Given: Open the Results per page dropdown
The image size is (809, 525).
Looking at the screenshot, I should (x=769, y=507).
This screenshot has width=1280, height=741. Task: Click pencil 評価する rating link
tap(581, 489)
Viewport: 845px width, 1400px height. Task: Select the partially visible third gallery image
##############################
→ Your instructions: The complete listing is needed again, with each line reproduced exactly.

→ Result of the task:
Given: Open the Results per page dropdown
The image size is (809, 525).
Looking at the screenshot, I should (x=769, y=507).
This screenshot has width=1280, height=741. Task: Click pencil 評価する rating link
tap(581, 489)
Viewport: 845px width, 1400px height. Task: Select the partially visible third gallery image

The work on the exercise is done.